Personally, I’d rather live with an extra limb or a neon green nose than die from an illness I could have prevented.
This cautious rejection of a life-saving measure shouldn’t surprise us, however. Humanity has had a vaccine against the sin virus for thousands of years. Yet, so many people refuse to take it.
Is it fear? Fear of being different? Fear of standing out from the crowd; being called a fanatic? People are comfortable living in their restricted life of sin. They don’t acknowledge that God’s companionship is desirable. They are content to do life alone.
I took that first sin-shot many years ago, as a little girl actually, but, for some reason, I waited to take the booster — the important follow-up measure to ensure the greatest protection. I was comfortable with a partial immunity. But is there any such thing as being partially protected from a virus?

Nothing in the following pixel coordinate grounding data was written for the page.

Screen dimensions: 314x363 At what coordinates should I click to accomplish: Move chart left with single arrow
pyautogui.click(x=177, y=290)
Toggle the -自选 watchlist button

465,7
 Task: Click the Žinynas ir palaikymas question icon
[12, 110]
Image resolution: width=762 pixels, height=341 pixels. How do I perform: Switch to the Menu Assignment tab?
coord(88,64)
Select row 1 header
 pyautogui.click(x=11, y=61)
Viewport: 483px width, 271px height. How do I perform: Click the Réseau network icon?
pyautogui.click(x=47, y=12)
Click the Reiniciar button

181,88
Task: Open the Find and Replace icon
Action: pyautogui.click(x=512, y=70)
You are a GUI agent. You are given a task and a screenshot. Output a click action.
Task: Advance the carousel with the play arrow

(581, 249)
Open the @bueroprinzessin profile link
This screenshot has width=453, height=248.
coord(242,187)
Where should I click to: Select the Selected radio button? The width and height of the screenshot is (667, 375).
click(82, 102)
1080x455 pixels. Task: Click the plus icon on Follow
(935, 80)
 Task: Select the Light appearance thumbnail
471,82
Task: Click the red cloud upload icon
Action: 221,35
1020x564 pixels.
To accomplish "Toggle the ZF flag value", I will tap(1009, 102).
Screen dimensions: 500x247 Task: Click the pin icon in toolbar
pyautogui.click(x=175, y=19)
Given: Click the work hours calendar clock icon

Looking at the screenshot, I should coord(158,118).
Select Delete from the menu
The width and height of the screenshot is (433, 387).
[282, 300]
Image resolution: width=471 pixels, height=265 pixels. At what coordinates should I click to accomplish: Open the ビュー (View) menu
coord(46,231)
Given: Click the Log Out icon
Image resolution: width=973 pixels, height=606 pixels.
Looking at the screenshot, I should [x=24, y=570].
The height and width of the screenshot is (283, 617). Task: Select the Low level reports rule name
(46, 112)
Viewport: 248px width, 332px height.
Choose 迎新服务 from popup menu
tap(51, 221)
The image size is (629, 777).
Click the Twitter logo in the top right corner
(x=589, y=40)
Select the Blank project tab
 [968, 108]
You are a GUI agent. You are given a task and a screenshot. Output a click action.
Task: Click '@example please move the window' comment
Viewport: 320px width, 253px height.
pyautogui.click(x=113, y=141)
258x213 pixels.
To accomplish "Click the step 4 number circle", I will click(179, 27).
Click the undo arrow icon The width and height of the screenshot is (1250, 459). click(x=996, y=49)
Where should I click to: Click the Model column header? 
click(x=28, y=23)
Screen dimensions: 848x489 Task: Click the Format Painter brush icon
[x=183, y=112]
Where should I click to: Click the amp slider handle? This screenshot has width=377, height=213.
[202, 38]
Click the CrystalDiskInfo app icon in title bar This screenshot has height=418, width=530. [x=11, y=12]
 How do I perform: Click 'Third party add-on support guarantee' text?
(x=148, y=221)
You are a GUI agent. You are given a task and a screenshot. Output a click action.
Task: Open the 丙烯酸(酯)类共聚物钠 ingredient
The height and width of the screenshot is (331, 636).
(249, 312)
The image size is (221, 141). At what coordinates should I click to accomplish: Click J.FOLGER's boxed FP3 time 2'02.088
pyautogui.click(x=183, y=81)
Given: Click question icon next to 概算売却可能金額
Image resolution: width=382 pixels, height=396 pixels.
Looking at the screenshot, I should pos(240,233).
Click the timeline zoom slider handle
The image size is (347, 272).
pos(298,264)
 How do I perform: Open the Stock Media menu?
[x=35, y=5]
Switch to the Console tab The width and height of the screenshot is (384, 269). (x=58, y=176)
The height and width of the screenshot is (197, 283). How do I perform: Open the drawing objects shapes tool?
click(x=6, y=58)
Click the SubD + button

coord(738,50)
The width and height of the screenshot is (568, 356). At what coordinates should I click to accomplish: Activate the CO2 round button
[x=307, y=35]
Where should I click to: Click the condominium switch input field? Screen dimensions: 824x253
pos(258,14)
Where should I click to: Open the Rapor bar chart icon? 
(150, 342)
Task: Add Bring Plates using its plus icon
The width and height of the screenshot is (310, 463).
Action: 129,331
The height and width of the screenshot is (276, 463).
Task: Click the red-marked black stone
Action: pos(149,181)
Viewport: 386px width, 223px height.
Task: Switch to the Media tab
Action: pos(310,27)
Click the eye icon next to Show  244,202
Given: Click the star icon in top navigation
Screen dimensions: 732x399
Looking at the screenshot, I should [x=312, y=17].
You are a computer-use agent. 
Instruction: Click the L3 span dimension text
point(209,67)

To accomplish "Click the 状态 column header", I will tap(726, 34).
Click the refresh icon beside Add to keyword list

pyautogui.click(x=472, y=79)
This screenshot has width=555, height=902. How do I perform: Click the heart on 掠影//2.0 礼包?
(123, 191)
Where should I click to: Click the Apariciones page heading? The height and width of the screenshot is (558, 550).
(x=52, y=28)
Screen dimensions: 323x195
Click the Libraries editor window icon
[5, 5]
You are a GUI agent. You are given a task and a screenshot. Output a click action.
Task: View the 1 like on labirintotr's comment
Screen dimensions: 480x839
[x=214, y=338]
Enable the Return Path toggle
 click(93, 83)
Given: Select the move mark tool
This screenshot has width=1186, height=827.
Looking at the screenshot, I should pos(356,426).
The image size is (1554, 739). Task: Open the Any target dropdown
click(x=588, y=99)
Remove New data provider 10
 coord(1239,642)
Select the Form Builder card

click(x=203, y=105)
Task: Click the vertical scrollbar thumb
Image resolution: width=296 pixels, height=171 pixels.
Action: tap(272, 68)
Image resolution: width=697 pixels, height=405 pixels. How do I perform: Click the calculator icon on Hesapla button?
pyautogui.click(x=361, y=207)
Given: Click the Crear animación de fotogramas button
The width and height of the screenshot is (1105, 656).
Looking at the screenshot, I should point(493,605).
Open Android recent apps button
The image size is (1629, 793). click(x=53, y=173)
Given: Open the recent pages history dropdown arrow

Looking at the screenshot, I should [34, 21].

Is there still not a significant danger of losing against a viral attack? I could still die because of my neglect to become fully vaccinated.
Jesus is the antidote to sin. When I invited Him into my heart, I received the first dose of soul-protection. The booster shot is my willingness to let God take full control of my life — to submit everything to Him. This actually requires daily check-ups with my Vaccine-Giver. I need regular boosters to ensure my heart is healthy and free from the sin-virus.
Thank you, Jesus, for your vaccine against the effects of sin. I repent of all my wrongdoings — for my life of selfishness. I submit my will to You. Lead me into freedom and eternal life with You.
Have you had your shot? You don’t need to book an appointment or even leave your home. The Great Doctor does house calls and guarantees, with regular boosters, you will not die in your sin. He eradicates the sin virus and brings us life. You don’t need to go through this journey alone. Let God take control.